Assigned task ▸
Below are the records. Retype, exactly, the lines from the first through the line with "Click the .link:hover selector line", and leave out the pictures.

**** Supplied entries

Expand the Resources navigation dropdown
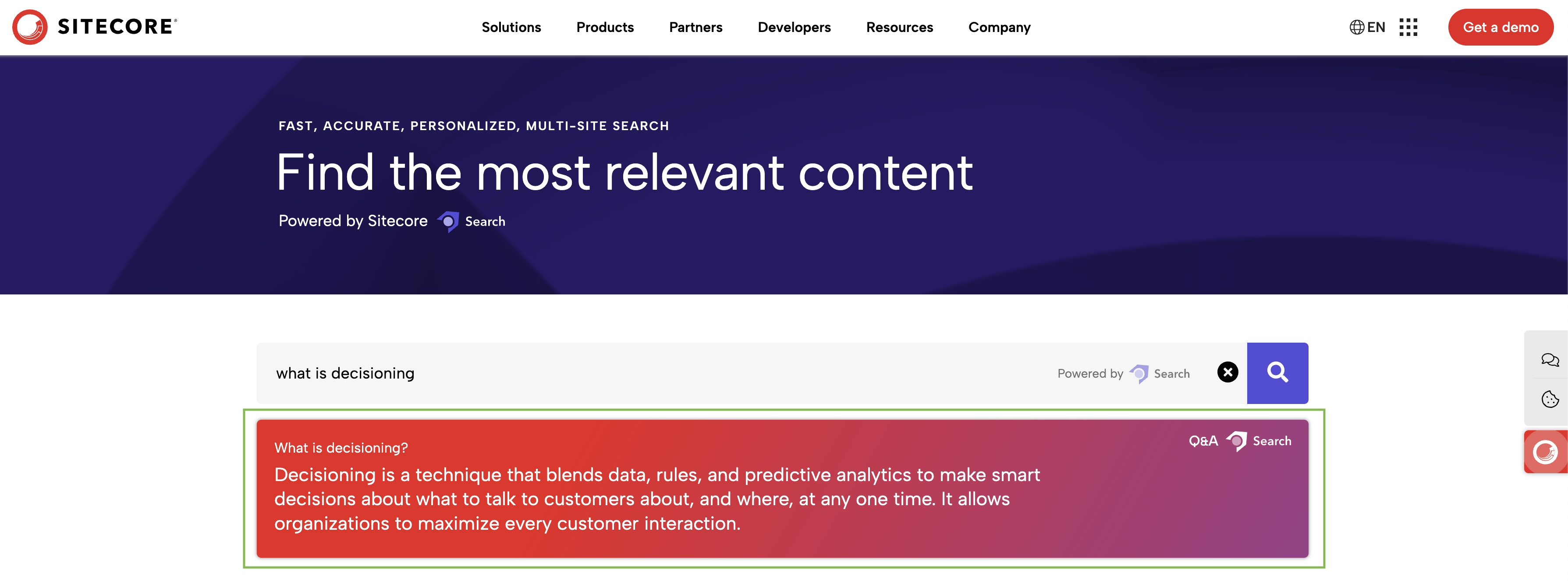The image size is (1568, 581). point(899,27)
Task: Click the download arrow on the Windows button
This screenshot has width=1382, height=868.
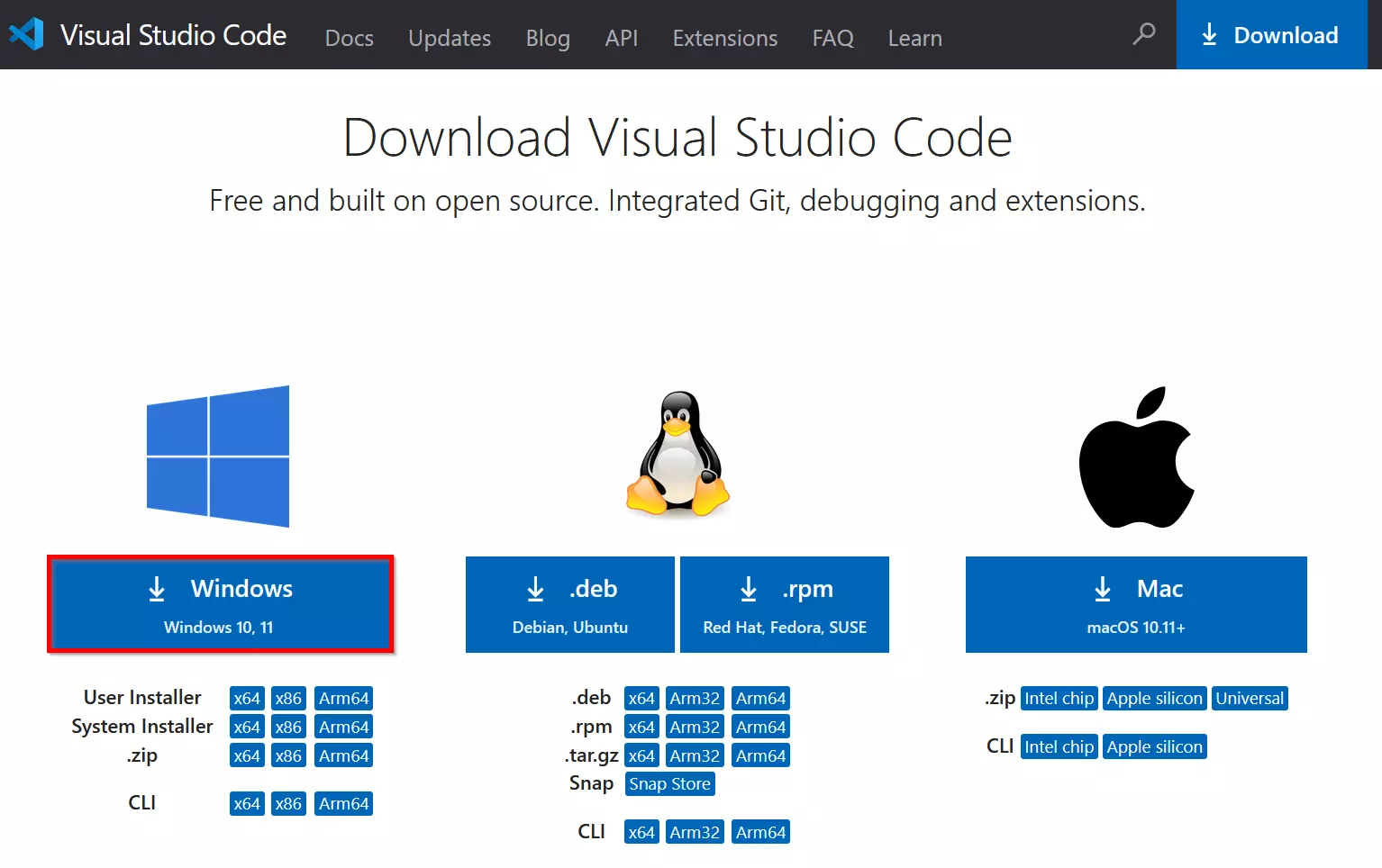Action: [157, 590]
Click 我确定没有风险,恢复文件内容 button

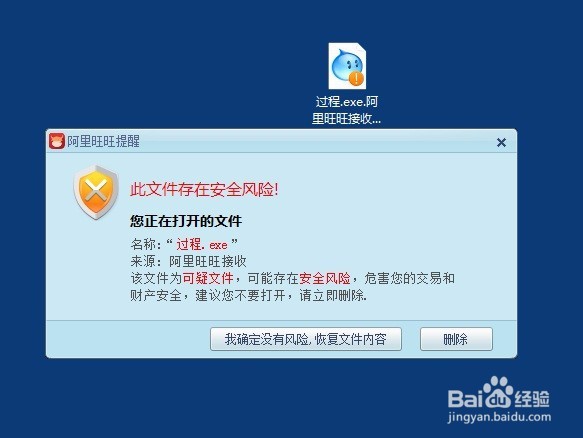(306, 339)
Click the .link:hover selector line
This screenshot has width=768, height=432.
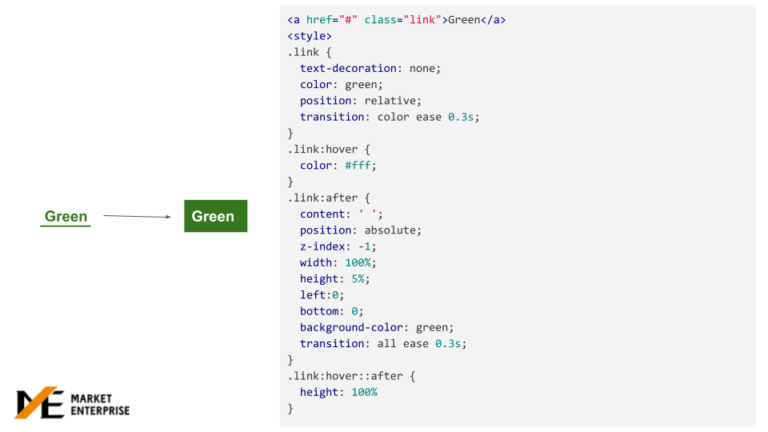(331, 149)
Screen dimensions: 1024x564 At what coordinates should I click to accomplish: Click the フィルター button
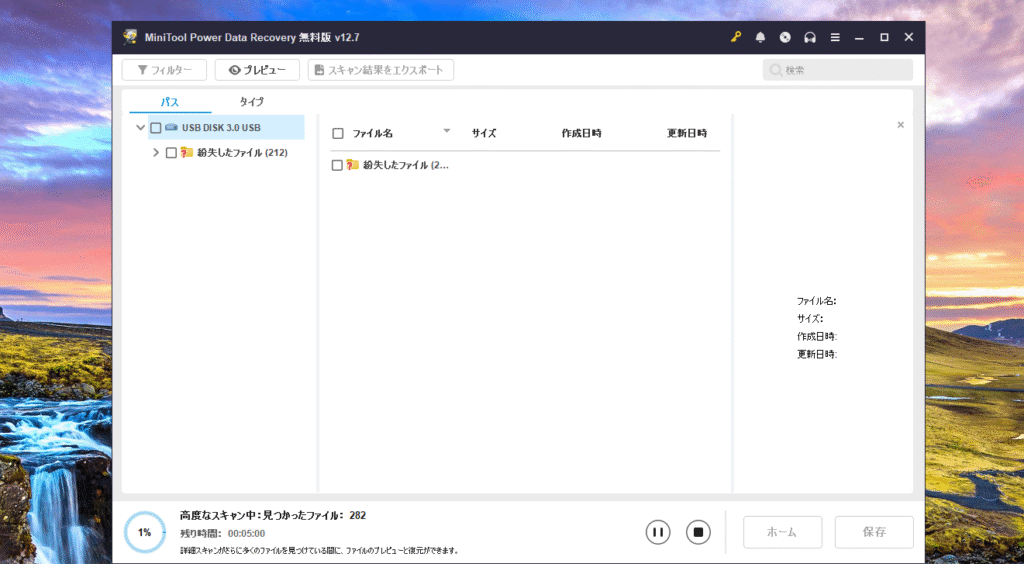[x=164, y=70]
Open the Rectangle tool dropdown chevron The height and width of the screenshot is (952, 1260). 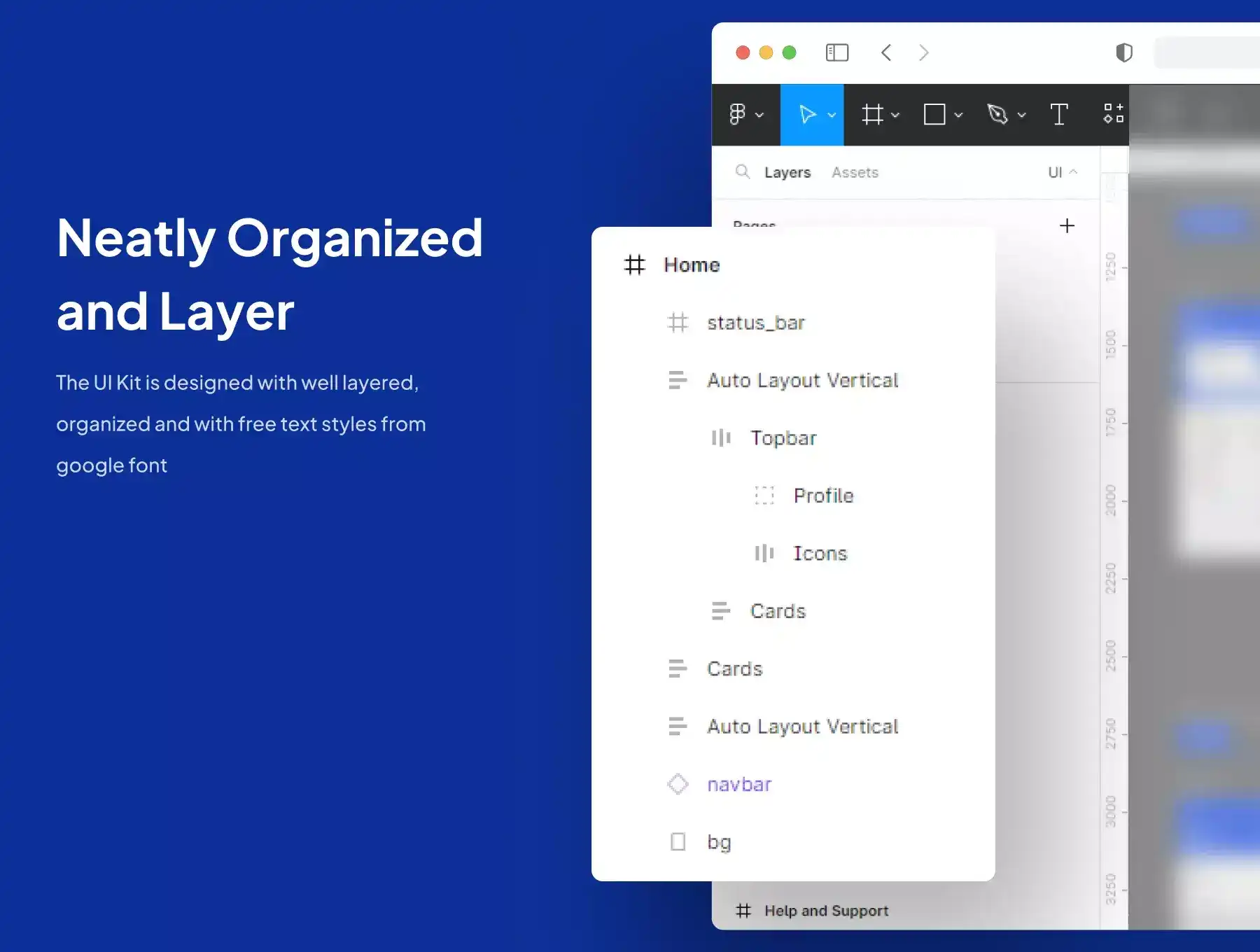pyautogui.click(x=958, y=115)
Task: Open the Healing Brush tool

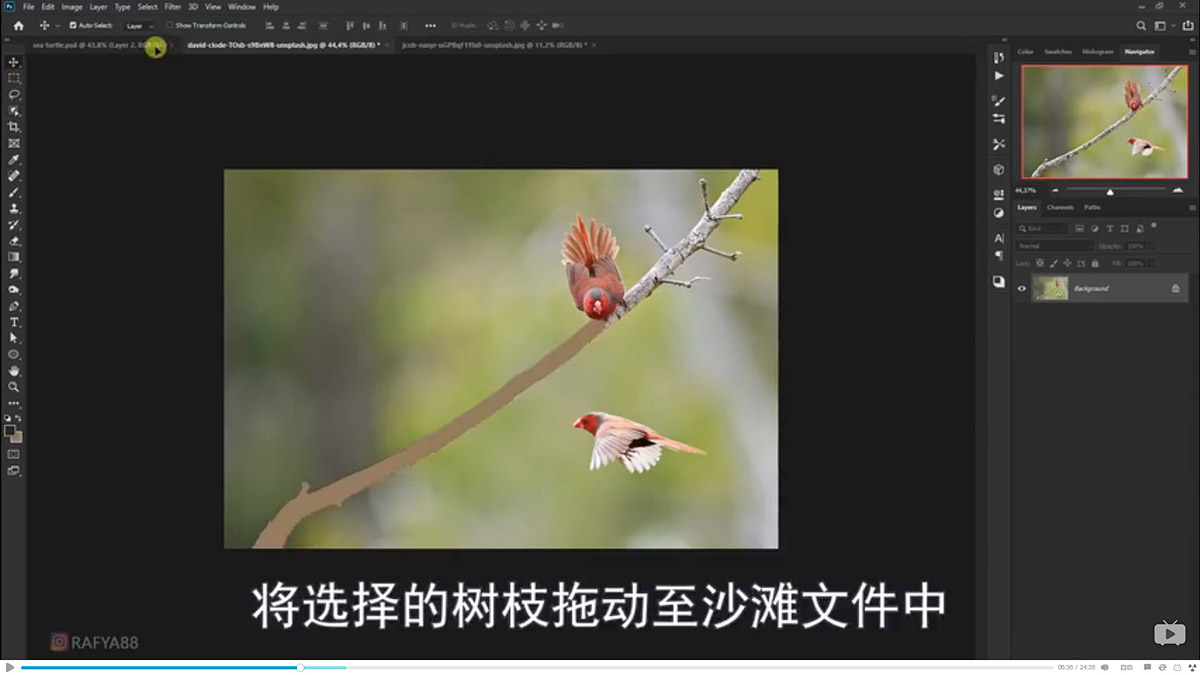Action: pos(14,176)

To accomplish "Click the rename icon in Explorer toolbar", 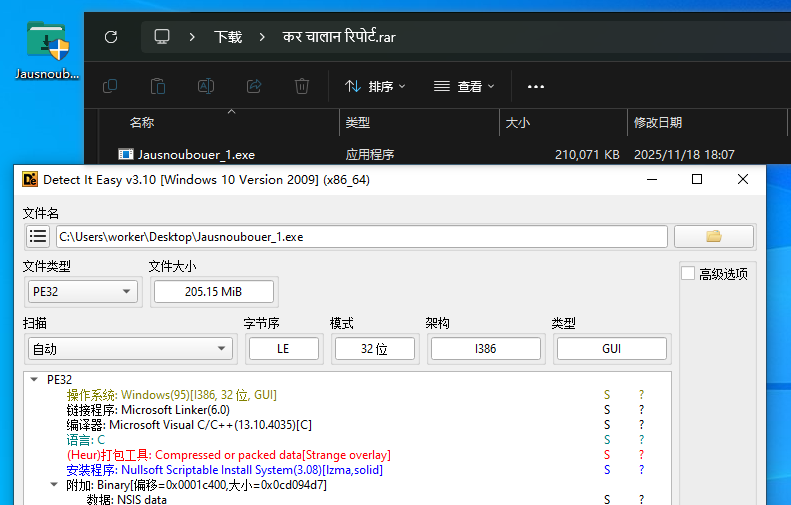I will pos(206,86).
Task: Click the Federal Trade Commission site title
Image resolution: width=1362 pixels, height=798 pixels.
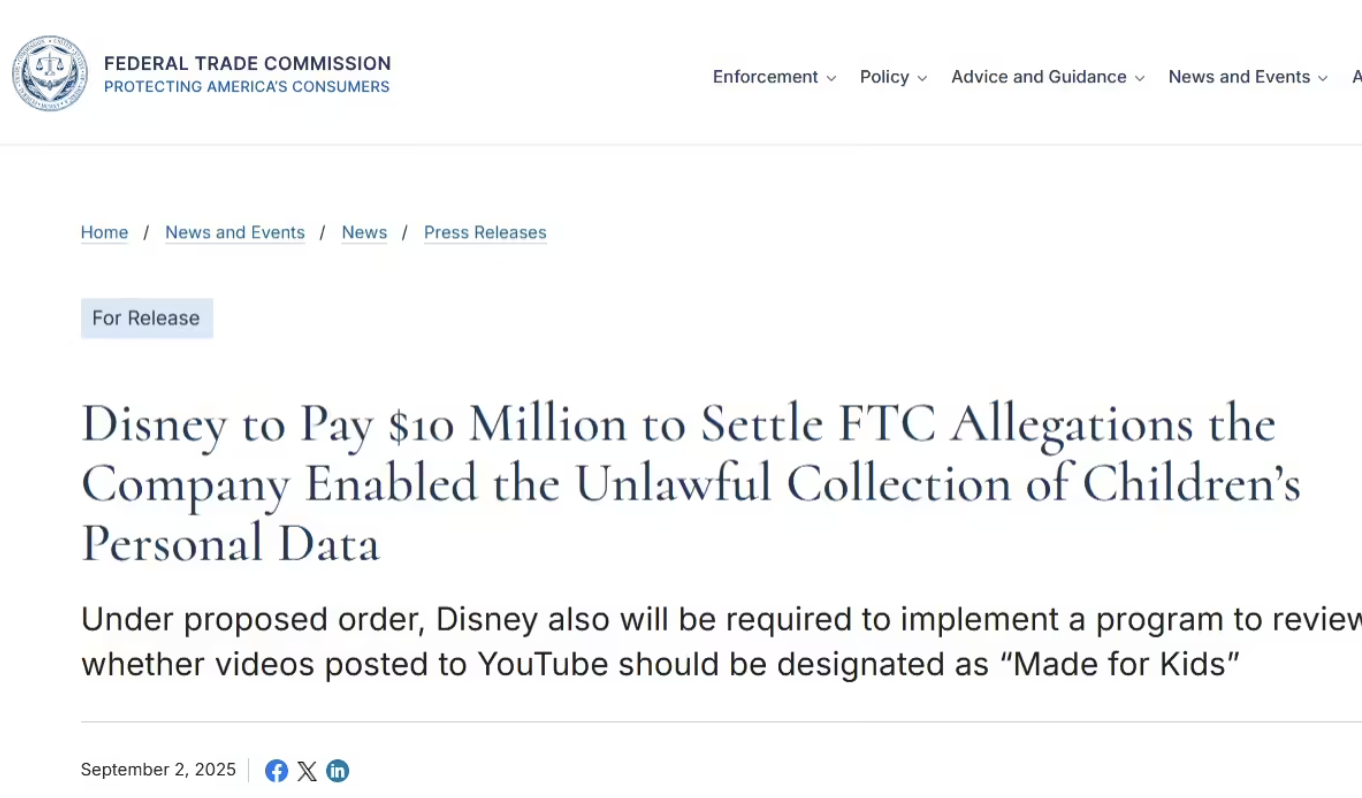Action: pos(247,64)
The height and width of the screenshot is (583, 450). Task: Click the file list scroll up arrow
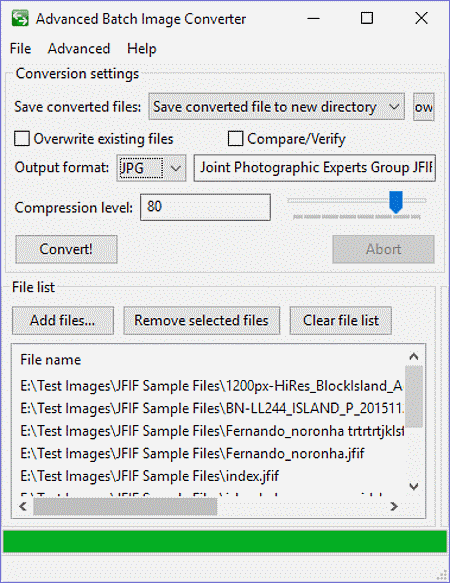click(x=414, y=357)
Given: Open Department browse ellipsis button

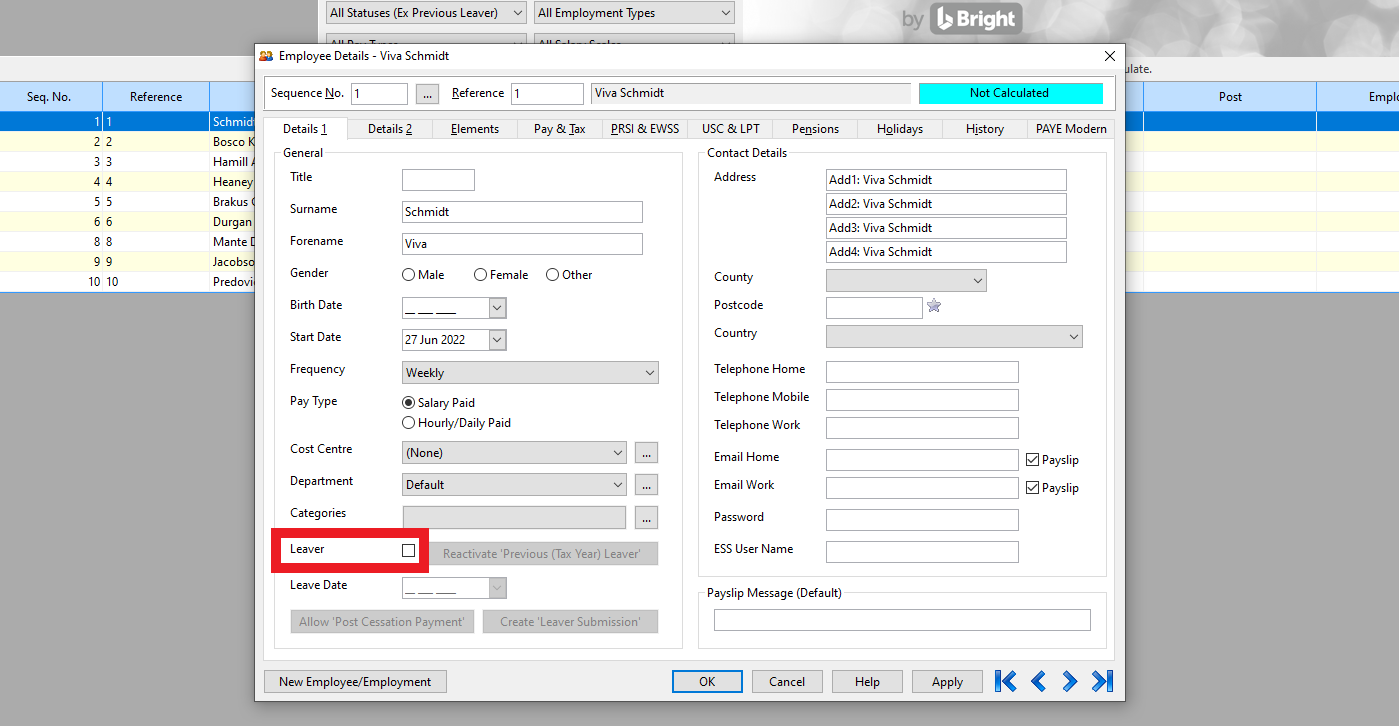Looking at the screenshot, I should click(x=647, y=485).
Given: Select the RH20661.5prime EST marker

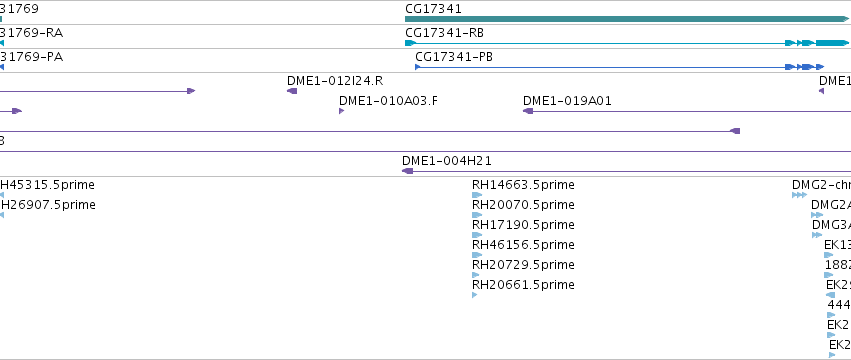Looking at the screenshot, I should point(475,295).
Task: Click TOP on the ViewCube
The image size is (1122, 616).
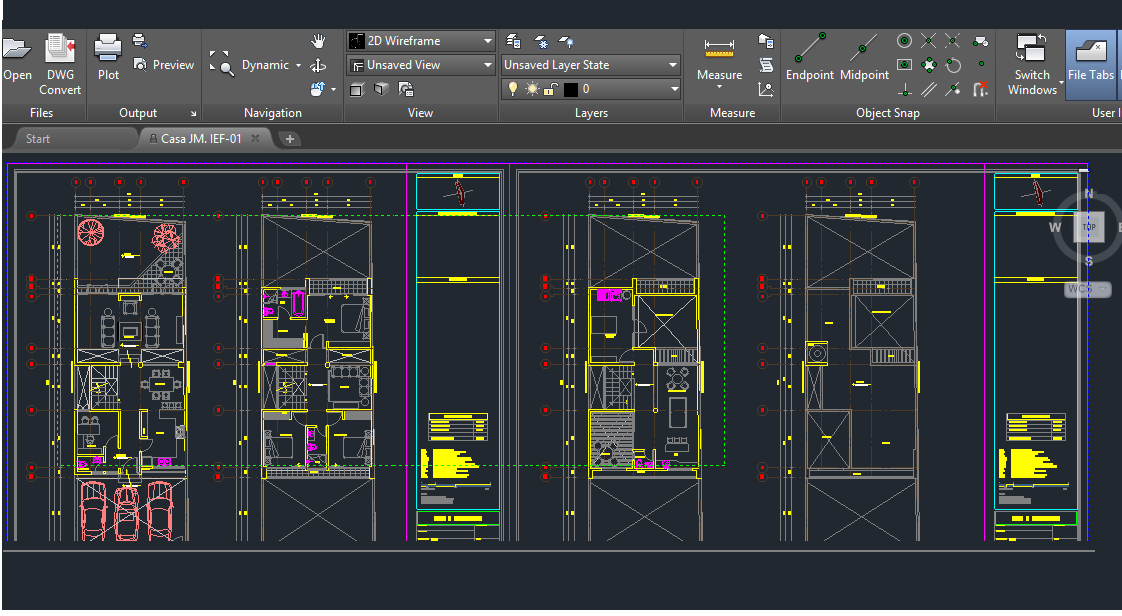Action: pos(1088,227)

********

Response area ▸
Expand the Resources navigation dropdown
The image size is (1568, 581). point(899,27)
Task: Click the download arrow on the Windows button
This screenshot has width=1382, height=868.
Action: [157, 590]
Click 我确定没有风险,恢复文件内容 button

(306, 339)
Click the .link:hover selector line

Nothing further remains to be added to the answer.